С самого начала К. колеблется в своем поведении между проявлением слабости, готовностью подчиниться невероятной наглости незваных посетителей (они явились сообщить ему, что он арестован) и боязнью показаться смешным. Например, он твердо говорит: «Я не желаю ни оставаться здесь, ни чтобы вы обращались ко мне, не представившись». Достаточно было бы вырвать эти слова из контекста иронических отношений, воспринять их буквально (как мой читатель воспринял слова Банаки), и К. стал бы для нас (как он стал для Орсона Уэллса, который снял фильм по Процессу) человеком-восставшим-против-насилия. Однако достаточно внимательно прочесть текст, чтобы увидеть, что этот якобы восставший человек продолжает повиноваться незваным посетителям, которые не только не дают себе труда представиться, но съедают его завтрак и заставляют его стоять в ночной рубашке в течение всего этого времени.

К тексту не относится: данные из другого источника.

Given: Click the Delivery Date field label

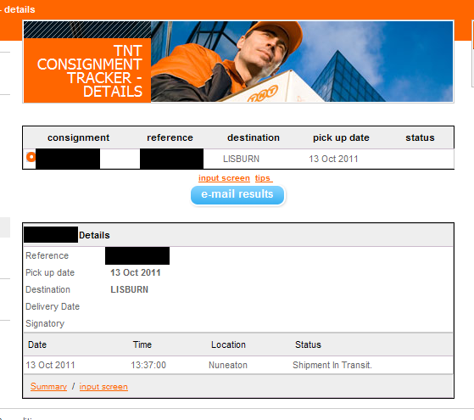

В конце этой сцены странного унижения (он протягивает им руку, но они отказываются ее пожать) один из мужчин говорит К.: «Вы, наверное, хотите пойти в свой банк? — В банк? — говорит К. — Но я считал, что я арестован!»
Вот снова перед нами человек-восставший-против-насилия! Он саркастичен! Он провоцирует! Как, впрочем, объясняется в комментарии Кафки:
«3 вопросе К. заключался своего рода вызов, поскольку, несмотря на то что ему отказали в рукопожатии, он чувствовал себя, особенно с того момента, когда надзирающий поднялся, все более и более независимым от этих людей. Он играл с ними. Он даже намеревался, в том случае, если они уйдут, бежать за ними до самого выхода из здания и предложить арестовать себя».
Вот тончайшая ирония; К. капитулирует, но хочет сам себе казаться сильным, «играющим с ними», надсмехающимся над ними, делая вид, смеха ради, что принимает свой арест всерьез; он капитулирует, но тут же интерпретирует свою капитуляцию таким образом, чтобы он мог сохранить достоинство в собственных глазах.
Сначала мы прочли Кафку, сохраняя на лице трагическое выражение. Затем узнали, что, когда Кафка читал своим друзьям первую главу Процесса, он всех рассмешил. Тогда мы тоже стали принуждать себя смеяться, сами, точно не понимая почему. В самом деле, что в этой главе такого забавного? Поведение К. Но в чем состоит комизм его поведения?
Этот вопрос напоминает мне о годах, проведенных на факультете кинематографии в Праге. На собраниях преподавателей мы с другом постоянно посматривали с лукавой симпатией на одного из коллег, писателя лет пятидесяти, человека тонкого и корректного, которого мы все же подозревали в чудовищной и непреодолимой трусости. Мы мечтали вот о такой ситуации, которую (увы!) так и не смогли создать:
Один из нас внезапно в разгар собрания должен был бы обратиться к нему: «На колени!» Сначала он, вероятно, не поймет, что мы хотим; точнее, в своем прозорливом малодушии он, наверное, сразу же все поймет, но сочтет возможным выиграть немного времени, делая вид, что не понимает.